Physician query generation

When a documentation gap is identified, the CDI specialist generates a compliant physician query — a non-leading, clinically supported request for the physician to clarify, confirm, or add documentation. Queries may address topics such as the clinical significance of abnormal lab values, the specificity of a diagnosis, or the presence of conditions supported by clinical evidence but not yet documented. An AI Agent may suggest query templates based on the type of documentation opportunity.

Physician response and documentation update

The attending physician receives the query and provides a response — either through an addendum to the medical record, a verbal clarification documented by the CDI specialist, or a direct update in the EHR. If the physician does not respond within the expected timeframe, the query is escalated or resubmitted. The CDI specialist confirms that the documentation update addresses the original query.

## WORK INSTRUCTION A
Transcribe the passage on physician queries, starting with "Physician response and" and going on through "the original query.".
## WORK INSTRUCTION B
Pick up the passage on physician queries after its final sentence and carry it forward.

## THE DATA
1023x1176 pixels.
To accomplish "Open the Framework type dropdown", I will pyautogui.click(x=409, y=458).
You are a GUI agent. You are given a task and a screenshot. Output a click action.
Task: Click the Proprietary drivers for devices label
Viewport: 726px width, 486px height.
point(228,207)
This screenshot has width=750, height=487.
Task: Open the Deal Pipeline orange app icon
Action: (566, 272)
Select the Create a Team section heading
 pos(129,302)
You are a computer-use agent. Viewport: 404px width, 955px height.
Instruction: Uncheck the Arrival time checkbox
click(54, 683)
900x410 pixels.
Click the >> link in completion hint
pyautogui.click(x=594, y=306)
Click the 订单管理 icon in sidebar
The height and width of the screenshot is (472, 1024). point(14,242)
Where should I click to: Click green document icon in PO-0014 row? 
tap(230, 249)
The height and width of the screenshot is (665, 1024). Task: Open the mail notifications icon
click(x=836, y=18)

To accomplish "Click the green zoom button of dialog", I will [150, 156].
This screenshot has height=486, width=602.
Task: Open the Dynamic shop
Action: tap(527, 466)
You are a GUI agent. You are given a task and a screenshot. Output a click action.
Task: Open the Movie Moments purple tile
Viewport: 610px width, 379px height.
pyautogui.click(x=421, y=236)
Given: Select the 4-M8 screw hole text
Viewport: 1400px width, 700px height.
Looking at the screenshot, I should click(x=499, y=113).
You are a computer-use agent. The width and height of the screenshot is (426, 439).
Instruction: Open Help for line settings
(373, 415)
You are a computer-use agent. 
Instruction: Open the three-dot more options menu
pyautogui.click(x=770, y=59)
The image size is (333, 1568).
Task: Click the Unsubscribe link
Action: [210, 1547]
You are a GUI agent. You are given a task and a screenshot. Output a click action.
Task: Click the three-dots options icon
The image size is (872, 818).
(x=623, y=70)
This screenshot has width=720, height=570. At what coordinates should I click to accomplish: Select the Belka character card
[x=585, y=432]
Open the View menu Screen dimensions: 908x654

## EXPECTED ANSWER A
Physician response and documentation update

The attending physician receives the query and provides a response — either through an addendum to the medical record, a verbal clarification documented by the CDI specialist, or a direct update in the EHR. If the physician does not respond within the expected timeframe, the query is escalated or resubmitted. The CDI specialist confirms that the documentation update addresses the original query.

## EXPECTED ANSWER B
Coding alignment review

After the documentation is updated, the coding team reviews the record to confirm that the assigned codes now accurately reflect the clinical documentation. If additional documentation is still needed to support a code, a follow-up query may be generated. The CDI specialist and coder reconcile any discrepancies between the clinical and coding perspectives.

Final documentation assessment

At discharge or final coding, the complete record is assessed for documentation accuracy and coding alignment. The CDI review findings, queries, physician responses, and coding outcomes are documented as part of the case record.

Program reporting and education

CDI outcomes are aggregated for program reporting, including query rates, response rates, DRG impact, and documentation improvement trends. Results inform physician education priorities and CDI program strategy.

Inputs + systems

This process commonly relies on inputs such as the inpatient clinical record, physician orders, nursing assessments, laboratory and imaging results, and current coding data. It may be triggered by an admission event, a DRG-based worklist, or a retrospective audit queue. Connected systems often include EHR platforms like Epic or Cerner for clinical records, CDI workflow tools like 3M 360 Encompass or Optum CDI, and encoder/grouper systems for DRG analysis.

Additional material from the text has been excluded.